“Apple has filed for a patent for a ‘system and method for vehicle authorization’ that would allow you to summon a vehicle and unlock it with your iPhone,” Dennis Sellers reports for Apple World Today.
“In the patent filing, Apple notes that vehicles may be accessed and operated using a key or key fob,” Sellers reports. “However, most conventional key fobs or keyless entry systems are single factor security systems that offer only a low level of security.”
“Apple’s solution? Using an iPhone to unlock a vehicle,” Sellers reports. “And even using the smartphone to ‘summon’ a car to your location.”
Read more, and see Apple’s patent application diagram, in the full article here.
MacDailyNews Take: Of course, a cellular-equipped Apple Watch could easily summon, unlock, and pay for the vehicle, as well.

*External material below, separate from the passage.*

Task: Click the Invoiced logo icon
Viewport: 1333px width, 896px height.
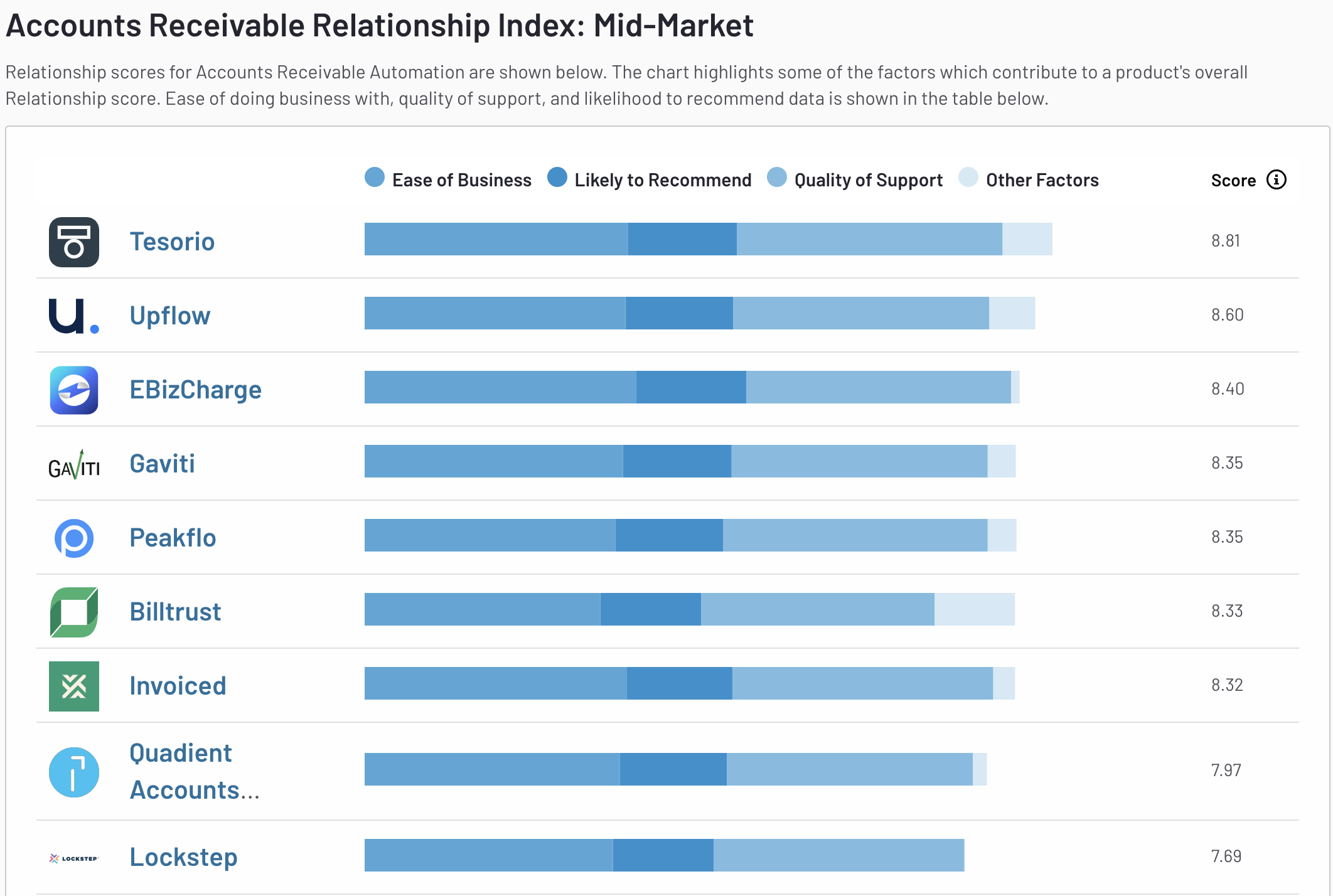Action: [x=74, y=686]
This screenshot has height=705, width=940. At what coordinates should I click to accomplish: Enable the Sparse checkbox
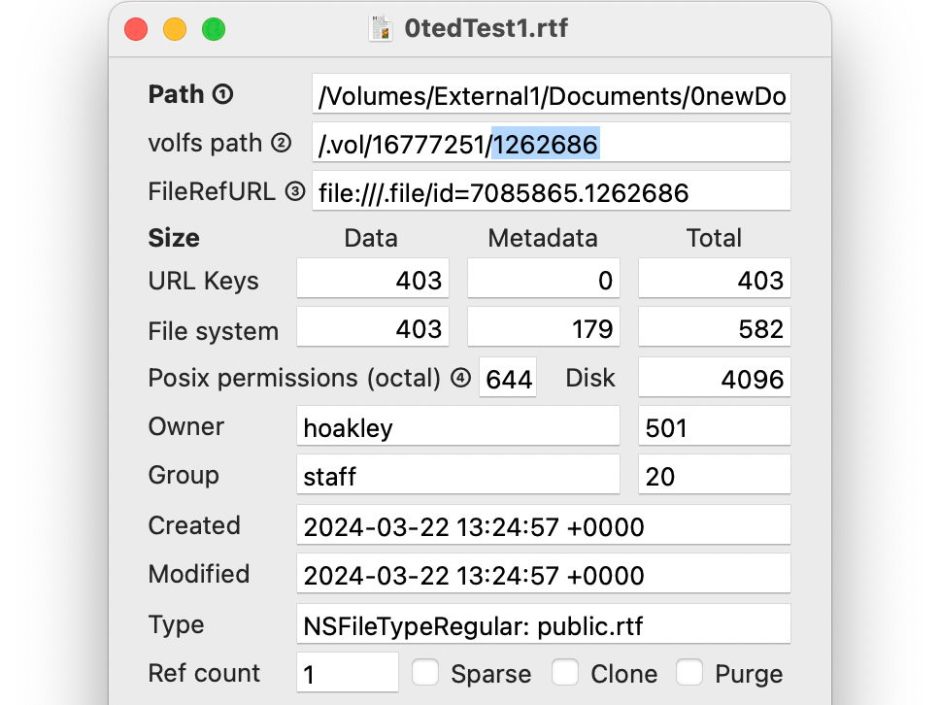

So how does a self-driving car handle 4-way stops? Or intersections being directed by a traffic cop? Or weaving through debris in the road? Or being waved into traffic by another driver? I think a driverless car can be reliable for maybe 90-95% of driving conditions. It’s what might happen in the other 5-10% that scares me.
Agreed.
Cars, roads, traffic laws and the whole infrastructure for vehicular transportation have been designed and installed since more than a century ago with the assumption that the human brain controls the cars and their moves. To introduce something autonomous from the human brain in ALL conceivable situations requires a lot more changes and accommodations beyond the autonomous car alone.
To eliminate that last 5-10% demands the total reconsideration of infrastructures in transportation.
Limiting the scope of the autonomous concept like Apple is proposing might work and actually be wise (after spending “titanic” amount of $s for the autonomous vehicle bandwagon).
I totally agree with this take, especially so during the period when there are automated and human drivers interacting. Road rage will go through the roof. That said I have great doubts that we will finding this out for many years despite the hype that it will all be common place within 5 years. I hope I am proved wrong mind.
And what about armed robbery, if all you have to do is stand in front of an anonymous car to keep it at a standstill.
A Tim Cook car sounds like a bed in a cheap NY hotel… overpriced, poorly constructed, and full of bugs.
I’ll pass.
😕
A genuine ZeroRandy comment is not as weak as piss like ZeroRandy, who insults Tim Cook so baselessly. You are a terrible fraud, Zerorandy, worse than Obama, worse than Trump and ten thousand times worse than Pelosi. You are a pimple on Bill Gates’ left gonad. Shame on you for being a thief and a slime. I thought I was an asss but then you popped out of the pimple.
So won’t the real ZeroRandy please stand up,
Please stand up, please stand up?
Please people! Self-driving cars ideally need dedicated roads. Without them, self-droving cars would likely become known as killing machines having, while in the court of law, the Constitutional rights of a person, you know, like a corporation. Some normal roads already quality, such as tunnels and impeccably manicured highways that have clear and clean striping and conventional infrastructural anomalies that the car’s detector can follow easily enough, but not may.